• [EXERCISE OBJECTIVE] Can you retype the entire column on the virtual code change hearings below word for word?

• [EXTRACT PROVIDED]
The smarter we get, the stupider we become. I have been hearing that expression more often in reference to the COVID-19 vaccination. There are people actually considering not getting vaccinated. After receiving my second Pfizer shot, I felt a burden lift off my shoulders. I felt protected again. Maybe in the future, we can even have in-person meetings! If you have not already, please get vaccinated.
I have often said that this same expression can be used when listening to discussions at code change hearings. Sometimes you just shake your head with the comments from the Code Committees.
ICC held its very first virtual code change hearings in April and May. Let us hope it is the last time they hold them virtually. While technology has advanced, I think everyone got tired of the statement, “Can you hear me now?”
To say the virtual hearings were slow is an understatement. The hearings dragged on, proceeding at less than half the speed of in-person hearings. What was difficult to control was “me too” testimony on code changes. When in-person, if someone testified on issues you considered raising, you just sat down and did not testify. It was called the “Me too wave.” Online, once you were in the queue, you were called to the floor. Your only choice was to say, “Me too.” Of course, that added unnecessary time to the hearings.
Another missing component was the back-room dealings. At in-person hearings, there is a lot that goes on behind-the-scenes, which helps to expedite and consolidate code proposals. With no back room, this could not be done.
The Plumbing Code hearings began on a Sunday afternoon. This was the first year for the new chair of the Committee, and he did an excellent job. While the Plumbing Code Committee made some very good decisions, they also made several bad decisions.
It is a bad idea to start a committee hearing with complex technical changes at the very beginning. That is what occurred when the code change regarding fixture unit values for bathroom groups was the second to be heard. I submitted the change to allow the International Plumbing Code to consider the research done by Tom Konen in the 1990s. When submitting a code change, you can include a bibliography of supporting documents. For this code change, the Konen paper published by ASPE was included.
Rather than discussing technical merits, the Committee reverted to not liking the way it was worded, and found nitpicking reasons for rejecting the code change.

(Pixel coordinate grounding data)
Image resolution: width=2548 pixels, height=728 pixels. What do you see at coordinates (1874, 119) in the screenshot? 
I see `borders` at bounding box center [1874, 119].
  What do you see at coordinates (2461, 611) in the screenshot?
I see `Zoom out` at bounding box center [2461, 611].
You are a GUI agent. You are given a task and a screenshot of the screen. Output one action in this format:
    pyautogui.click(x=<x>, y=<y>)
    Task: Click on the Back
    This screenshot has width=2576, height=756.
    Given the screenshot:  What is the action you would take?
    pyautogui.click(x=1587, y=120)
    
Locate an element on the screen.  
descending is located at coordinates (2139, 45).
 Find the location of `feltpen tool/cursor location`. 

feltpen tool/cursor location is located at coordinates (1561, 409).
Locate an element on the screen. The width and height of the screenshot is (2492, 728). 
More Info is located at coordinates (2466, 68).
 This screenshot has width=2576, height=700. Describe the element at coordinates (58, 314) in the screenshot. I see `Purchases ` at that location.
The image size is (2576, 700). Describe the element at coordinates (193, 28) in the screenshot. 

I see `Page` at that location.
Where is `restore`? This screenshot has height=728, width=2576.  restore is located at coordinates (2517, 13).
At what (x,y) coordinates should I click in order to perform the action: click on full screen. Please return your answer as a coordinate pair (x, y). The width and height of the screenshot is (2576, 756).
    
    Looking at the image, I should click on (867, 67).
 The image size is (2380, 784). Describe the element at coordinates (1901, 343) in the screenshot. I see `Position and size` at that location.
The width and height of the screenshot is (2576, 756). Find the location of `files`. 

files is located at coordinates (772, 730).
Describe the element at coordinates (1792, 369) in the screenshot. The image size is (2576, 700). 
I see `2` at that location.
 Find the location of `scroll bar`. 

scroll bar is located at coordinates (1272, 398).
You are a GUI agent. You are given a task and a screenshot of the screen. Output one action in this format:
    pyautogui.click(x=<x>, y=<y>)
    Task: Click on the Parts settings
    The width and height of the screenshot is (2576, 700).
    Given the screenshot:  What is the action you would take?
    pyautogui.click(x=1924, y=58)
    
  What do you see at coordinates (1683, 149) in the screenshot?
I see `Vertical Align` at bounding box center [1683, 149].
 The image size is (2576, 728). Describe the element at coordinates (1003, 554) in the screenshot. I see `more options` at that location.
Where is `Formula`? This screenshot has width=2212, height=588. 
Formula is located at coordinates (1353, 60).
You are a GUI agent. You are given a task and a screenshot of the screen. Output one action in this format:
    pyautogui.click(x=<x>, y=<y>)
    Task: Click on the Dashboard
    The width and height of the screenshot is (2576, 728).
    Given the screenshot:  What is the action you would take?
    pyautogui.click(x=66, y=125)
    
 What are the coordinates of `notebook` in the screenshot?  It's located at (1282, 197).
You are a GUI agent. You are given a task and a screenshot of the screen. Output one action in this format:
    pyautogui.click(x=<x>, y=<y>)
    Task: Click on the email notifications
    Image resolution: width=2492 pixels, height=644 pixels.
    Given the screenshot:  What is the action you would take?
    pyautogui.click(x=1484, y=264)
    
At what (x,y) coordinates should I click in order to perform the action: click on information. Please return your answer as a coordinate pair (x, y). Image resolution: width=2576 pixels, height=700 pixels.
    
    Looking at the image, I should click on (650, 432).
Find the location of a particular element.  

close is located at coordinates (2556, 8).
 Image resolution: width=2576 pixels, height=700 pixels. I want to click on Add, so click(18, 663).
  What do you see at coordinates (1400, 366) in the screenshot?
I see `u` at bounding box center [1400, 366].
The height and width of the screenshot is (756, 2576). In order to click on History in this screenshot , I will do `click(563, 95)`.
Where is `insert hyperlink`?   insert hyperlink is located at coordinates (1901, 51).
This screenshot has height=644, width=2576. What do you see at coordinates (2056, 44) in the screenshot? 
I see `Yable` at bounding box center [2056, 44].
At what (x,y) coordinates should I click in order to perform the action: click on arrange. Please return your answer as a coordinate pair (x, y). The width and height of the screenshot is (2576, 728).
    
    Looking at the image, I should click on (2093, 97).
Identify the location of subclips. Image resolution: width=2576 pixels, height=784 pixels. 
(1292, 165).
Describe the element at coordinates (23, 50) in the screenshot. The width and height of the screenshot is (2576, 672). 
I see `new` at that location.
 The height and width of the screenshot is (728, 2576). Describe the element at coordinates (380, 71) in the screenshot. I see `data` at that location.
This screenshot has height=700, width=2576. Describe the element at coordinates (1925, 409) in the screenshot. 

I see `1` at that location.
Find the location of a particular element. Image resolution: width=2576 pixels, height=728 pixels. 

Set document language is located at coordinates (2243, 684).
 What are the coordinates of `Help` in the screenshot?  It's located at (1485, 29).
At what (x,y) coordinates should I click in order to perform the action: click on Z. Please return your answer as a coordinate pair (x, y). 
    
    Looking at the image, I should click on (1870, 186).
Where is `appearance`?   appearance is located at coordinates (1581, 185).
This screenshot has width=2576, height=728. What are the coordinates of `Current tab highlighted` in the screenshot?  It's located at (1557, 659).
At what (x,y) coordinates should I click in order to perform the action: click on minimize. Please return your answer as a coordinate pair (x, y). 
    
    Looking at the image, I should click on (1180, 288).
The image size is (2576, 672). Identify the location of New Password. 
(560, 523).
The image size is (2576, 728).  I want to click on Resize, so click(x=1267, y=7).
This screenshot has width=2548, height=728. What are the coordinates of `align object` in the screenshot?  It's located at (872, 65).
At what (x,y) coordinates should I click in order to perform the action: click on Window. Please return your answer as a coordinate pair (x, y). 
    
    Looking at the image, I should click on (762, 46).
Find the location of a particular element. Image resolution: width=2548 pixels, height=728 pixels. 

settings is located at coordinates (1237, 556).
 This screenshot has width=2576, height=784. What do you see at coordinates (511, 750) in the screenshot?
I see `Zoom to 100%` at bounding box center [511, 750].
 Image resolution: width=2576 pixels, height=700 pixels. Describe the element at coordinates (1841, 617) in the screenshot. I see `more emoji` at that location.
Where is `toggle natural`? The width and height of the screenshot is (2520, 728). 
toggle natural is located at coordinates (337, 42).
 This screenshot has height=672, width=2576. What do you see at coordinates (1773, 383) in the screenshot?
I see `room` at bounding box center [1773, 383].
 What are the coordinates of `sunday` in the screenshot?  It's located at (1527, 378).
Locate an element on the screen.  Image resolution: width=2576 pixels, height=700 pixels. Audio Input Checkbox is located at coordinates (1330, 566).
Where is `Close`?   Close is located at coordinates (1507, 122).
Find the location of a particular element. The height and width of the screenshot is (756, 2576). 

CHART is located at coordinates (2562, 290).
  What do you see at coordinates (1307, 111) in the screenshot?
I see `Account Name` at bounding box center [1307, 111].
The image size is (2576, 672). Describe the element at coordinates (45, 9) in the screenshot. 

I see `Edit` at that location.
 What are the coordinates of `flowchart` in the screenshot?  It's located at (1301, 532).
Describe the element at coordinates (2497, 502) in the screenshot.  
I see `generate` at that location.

• [REPLY]
The smarter we get, the stupider we become. I have been hearing that expression more often in reference to the COVID-19 vaccination. There are people actually considering not getting vaccinated. After receiving my second Pfizer shot, I felt a burden lift off my shoulders. I felt protected again. Maybe in the future, we can even have in-person meetings! If you have not already, please get vaccinated.
I have often said that this same expression can be used when listening to discussions at code change hearings. Sometimes you just shake your head with the comments from the Code Committees.
ICC held its very first virtual code change hearings in April and May. Let us hope it is the last time they hold them virtually. While technology has advanced, I think everyone got tired of the statement, “Can you hear me now?”
To say the virtual hearings were slow is an understatement. The hearings dragged on, proceeding at less than half the speed of in-person hearings. What was difficult to control was “me too” testimony on code changes. When in-person, if someone testified on issues you considered raising, you just sat down and did not testify. It was called the “Me too wave.” Online, once you were in the queue, you were called to the floor. Your only choice was to say, “Me too.” Of course, that added unnecessary time to the hearings.
Another missing component was the back-room dealings. At in-person hearings, there is a lot that goes on behind-the-scenes, which helps to expedite and consolidate code proposals. With no back room, this could not be done.
The Plumbing Code hearings began on a Sunday afternoon. This was the first year for the new chair of the Committee, and he did an excellent job. While the Plumbing Code Committee made some very good decisions, they also made several bad decisions.
It is a bad idea to start a committee hearing with complex technical changes at the very beginning. That is what occurred when the code change regarding fixture unit values for bathroom groups was the second to be heard. I submitted the change to allow the International Plumbing Code to consider the research done by Tom Konen in the 1990s. When submitting a code change, you can include a bibliography of supporting documents. For this code change, the Konen paper published by ASPE was included.
Rather than discussing technical merits, the Committee reverted to not liking the way it was worded, and found nitpicking reasons for rejecting the code change.